Clinical study on serum sST2 protein in predicting heart failure in patients with acute ST-segment elevation myocardial infarction after percutaneous coronary intervention

Zhang Xiaojuan1, Zhao Xiling2, Ma Shumei3, Wang Lei3, Zhang Linmeng3   

  1. 1 The First Ward of Cardiovascular Medicine Department, Binzhou Central Hospital, Binzhou 251700, China;  2 The Second Ward of Cardiovascular Medicine Department, Binzhou Central Hospital, Binzhou 251700, China;  3 The First Ward of Cardiology Department, Binzhou Central Hospital, Binzhou 251700, China
  • Received:2021-08-18 Online:2022-05-15 Published:2022-05-16
  • Contact: Zhang Xiaojuan, Email: sdjn009@163.com

血清sST2蛋白预测急性ST段抬高型心肌梗死患者经皮冠状动脉介入治疗后心力衰竭的临床研究

张小娟1  赵习玲2  马淑美3  王蕾3  张林猛3   

  1. 1滨州市中心医院心血管内科一病区,滨州 251700; 2滨州市中心医院心血管内科二病区,滨州 251700; 3滨州市中心医院心内科一病区,滨州 251700
  • 通讯作者: 张小娟,Email:sdjn009@163.com

Abstract: Objective To explore and analyze the clinical value of serum soluble suppression of tumorigenicity 2 (sST2) protein in predicting heart failure in patients with acute ST-segment elevation myocardial infarction after percutaneous coronary intervention (PCI) treatment.
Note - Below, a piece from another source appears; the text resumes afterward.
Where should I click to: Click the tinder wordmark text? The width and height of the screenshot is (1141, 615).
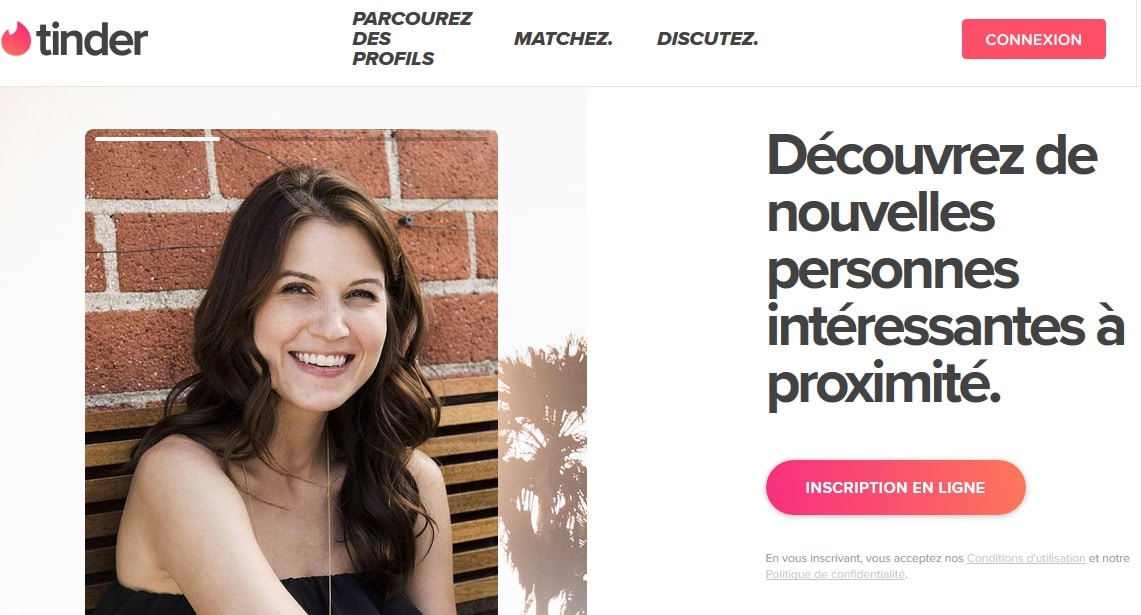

Methods The clinical data of 110 patients with acute ST-segment elevation myocardial infarction treated in Binzhou Central Hospital from June 2019 to January 2021 were selected for the retrospective analysis, and all the patients received PCI. The serum sST2 protein levels at the time of admission and immediately after surgery were compared. At the same time all the patients were divided into a heart failure group (29 cases) and a non-heart failure group (81 cases) according to whether the patients developed heart failure within 6 months after PCI, and the serum sST2 protein levels of the two groups were compared. Single factor analysis was used firstly, and then logistic regression analysis was used to analyze the high-risk factors affecting heart failure after PCI. χ2 test was used for the count data and t test was used for the measurement data. Results The serum sST2 protein level in the 110 patients immediately after surgery was significantly higher than that at the time of admission [(73.35±20.69) μg/L vs. (51.24±12.58) μg/L], with a statistically significant difference (t=9.577, P<0.001). According to the multivariate logistic analysis, the high-risk factors for heart failure in patients with acute ST-segment elevation myocardial infarction after PCI included older age, multiple site infarction, number of lesions ≥2, left ventricular ejection fraction (LVEF) <50%, time from onset to PCI ≥12 h, serum sST2 protein level immediately after PCI, and slow or no reflow after PCI (all P<0.05). Conclusions The patients with acute ST-segment elevation myocardial infarction may have elevated serum sST2 protein level immediately after PCI. At the same time, the serum sST2 protein level is higher in patients with postoperative heart failure. Older age, multiple site infarction, number of lesions ≥2, LVEF <50%, time from onset to PCI ≥12 h, serum sST2 protein level immediately after PCI, and slow or no reflow after PCI can all be considered as the high-risk factors affecting heart failure in patients with acute ST segment elevation myocardial infarction after PCI.

Key words: Soluble suppression of tumorigenicity 2, Acute ST-segment elevation myocardial infarction, Percutaneous coronary intervention, Heart failure, High-risk factors

摘要: 目的 探究与分析血清可溶性致癌抑制因子-2(sST2)蛋白预测急性ST段抬高型心肌梗死患者经皮冠状动脉介入(PCI)治疗后心力衰竭的价值。方法 回顾性分析,选取2019年6月至2021年1月滨州市中心医院收治急性ST段抬高型心肌梗死患者110例的临床资料,所有患者均接受PCI治疗,对比患者在入院时、术后即刻的血清sST2蛋白水平,同时根据PCI术后半年内患者是否出现心力衰竭分为心力衰竭组(29例)及非心力衰竭组(81例),对比两组患者的血清sST2蛋白水平,先采用单因素分析,之后采用logistic回归分析对影响PCI治疗后发生心力衰竭的高危因素进行分析。计数资料采用χ2检验,计量资料采用t检验。结果 110例急性ST段抬高型心肌梗死患者术后即刻血清sST2蛋白水平为(73.35±20.69)μg/L,明显高于入院时(51.24±12.58)μg/L,差异有统计学意义(t=9.577,P<0.001)。行多因素logistic分析可见,影响急性ST段抬高型心肌梗死经PCI后发生心力衰竭的高危因素包括年龄较高、多个部位梗死、病变支数≥2支、左心室射血分数(LVEF)<50%、发病至PCI的时间≥12 h、PCI后即刻血清sST2蛋白水平、PCI治疗后慢复流或无复流(均P<0.05)。结论 急性ST段抬高型心肌梗死患者经PCI后即刻可出现血清sST2蛋白水平升高的表现,同时血清sST2蛋白水平在术后合并心力衰竭的患者中表现出了较高的水平,且年龄较高、多个部位梗死、病变支数≥2支、LVEF<50%、发病至PCI的时间≥12 h、PCI后即刻血清sST2蛋白水平、PCI治疗后慢复流或无复流均可作为影响急性ST段抬高型心肌梗死患者PCI治疗后心力衰竭的高危因素。